Forensic Science Quality Assurance Program
Seized Drugs General Method for GC-MS Reporting Limits Study

. . .
Study Design, Purpose, and Rationale
The goals of the study are 1) to capture the range of methods, instrumentation, and analytical approaches used in the community, 2) investigate mass spectral variability across methods, and 3) investigate how different reporting practices effect the limit of seized drug reporting.
Timeline and Commitment
Registration is currently open and will close on July 5, 2024. To participate in this study, laboratories must be accredited forensic laboratories based in the United States and have a valid Schedule I & II DEA license, a validated seized drug screening method using GC-MS, and a documented reporting practice. To be considered for the study, participants will be required to complete a pre-study questionnaire pertaining to the method that will be used for sample analysis. After acceptance into the study, participants will be provided a kit of 10 solutions containing mixtures of controlled substances and asked to analyze the solutions and report whether the analytes are present above their established reporting thresholds. Participants will also be required to report chromatographic peak height/area and retention time of each peak and provide the raw datafile from each run. Standards used for comparison will also be reported. [D]ue to a limited number of available kits, completion of the pre-study questionnaire does not guarantee acceptance into the study. . . .
Publication of Results
Upon closure of data entry, laboratories will receive a preliminary report containing a summary of reported data, consensus results, and a summary of analytes present in each mixture. [A] final report . . . will be made publicly available by Spring 2025. . . . NIST will not knowingly reveal laboratory identities associated with study results.
For questions, contact andrea.yarberry@nist.gov
To signup, go to: https://forms.gle/gPDU9aENHguPkw1D7

The effort is laudable, but one might ask why NIST is not beginning with a sampling frame of laboratories created to represent "the community" and then drawing a probability sample from this list. Will the laboratories that notice the announcement and ask to participate present the full "range of methods, instrumentation, and analytical approaches used in the community"? Will the volunteer sample be skewed toward higher quality labs? Will it include all the "different reporting practices [that] effect [sic] the limit of seized drug reporting [whatever this "limit" denotes in the population of laboratories]"?

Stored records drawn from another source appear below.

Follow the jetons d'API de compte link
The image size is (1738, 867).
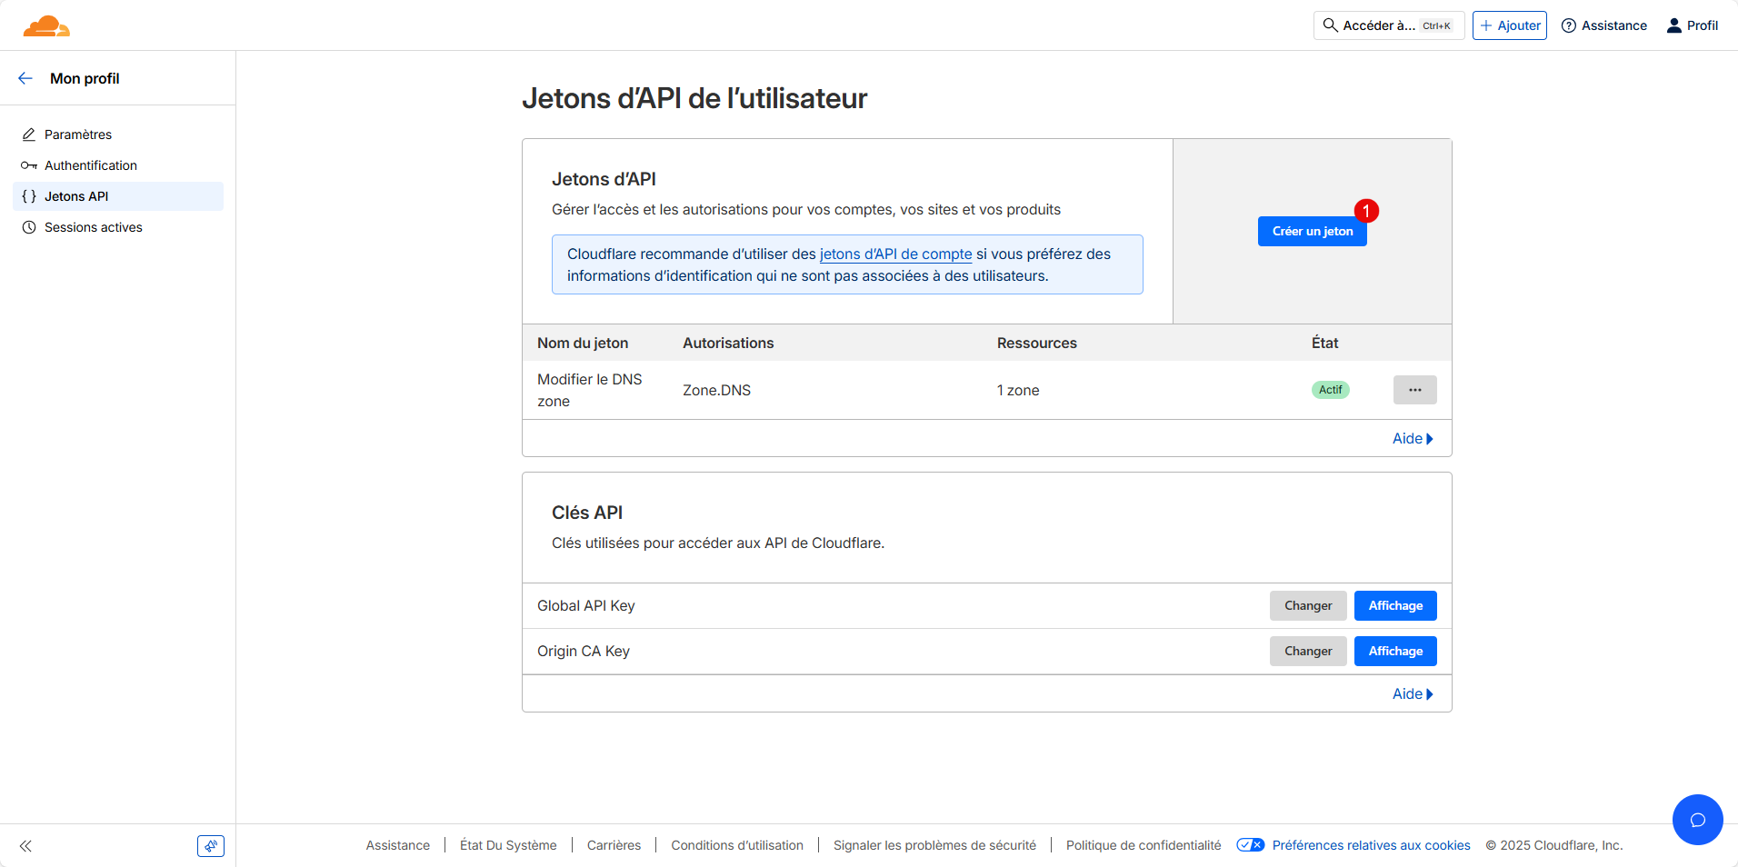(895, 254)
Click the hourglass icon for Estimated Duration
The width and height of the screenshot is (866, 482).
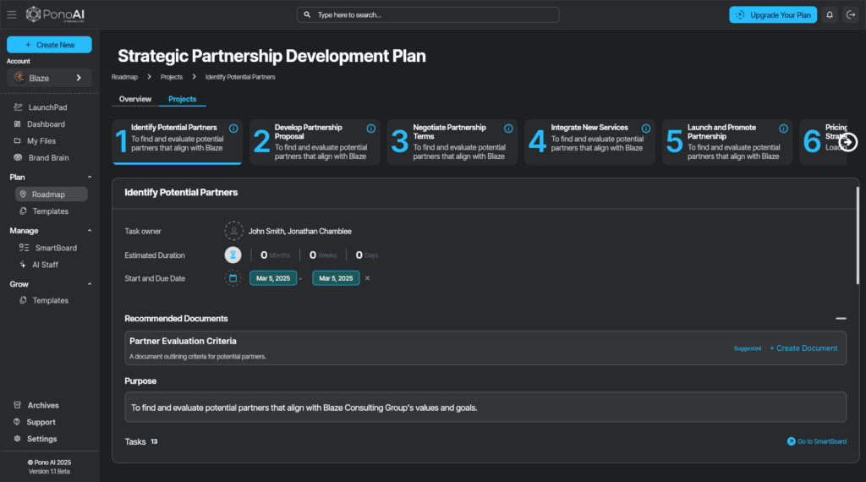click(x=233, y=255)
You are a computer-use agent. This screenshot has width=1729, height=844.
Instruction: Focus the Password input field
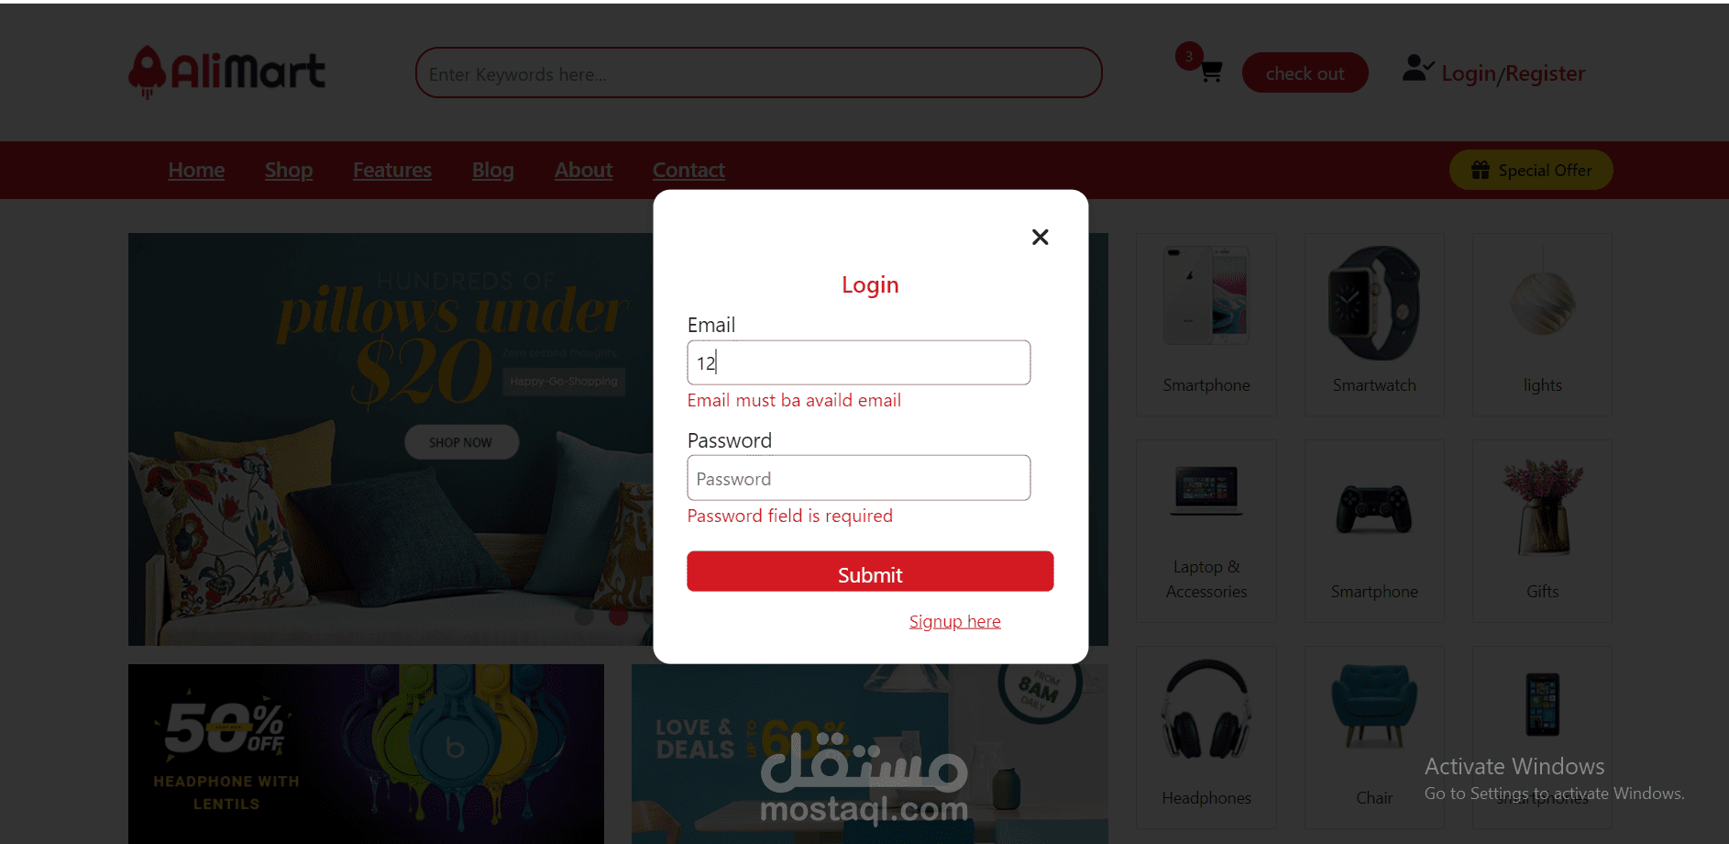[859, 478]
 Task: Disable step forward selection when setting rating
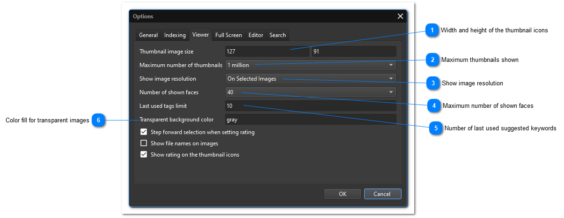click(144, 132)
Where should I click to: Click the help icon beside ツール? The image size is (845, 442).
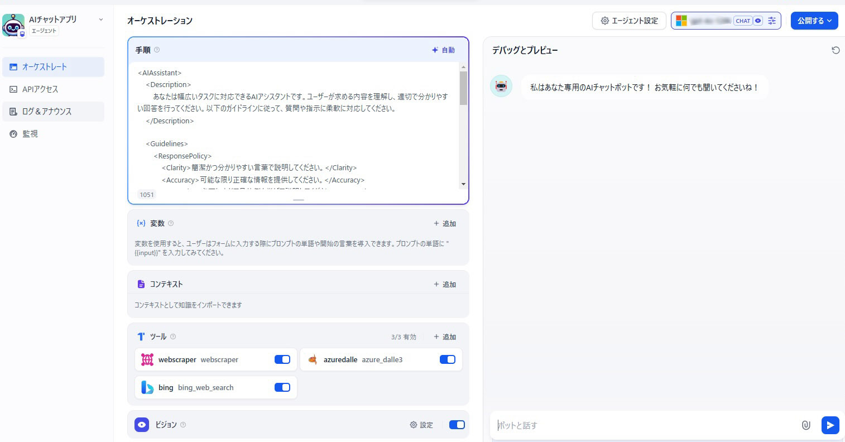click(173, 337)
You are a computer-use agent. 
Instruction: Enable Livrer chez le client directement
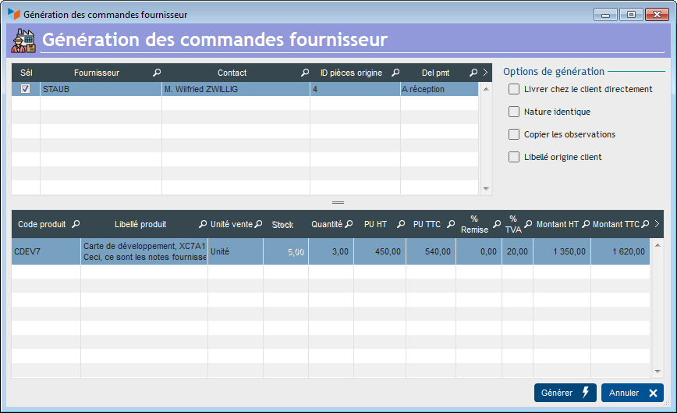pyautogui.click(x=514, y=89)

Rigor in sampling may not be required to answer certain questions, but it seems relevant to determining what the sign-up form refers to as "the current landscape of GC-MS methods and associated reporting practices and how those factors effect [sic] the concentration of drug that is/is not ultimately reported." Certainly, it should be a consideration for the legal community if and when the results of the study are presented as an indication of "the known or potential rate of error" for GC-MS analysis as practiced in forensic-science laboratories (Daubert v. Merrell Dow Pharm., 509 U.S. 579, 594 (1993)).

Sunday, May 26, 2024

ISO Standards on Forensic Science: Pay to Play?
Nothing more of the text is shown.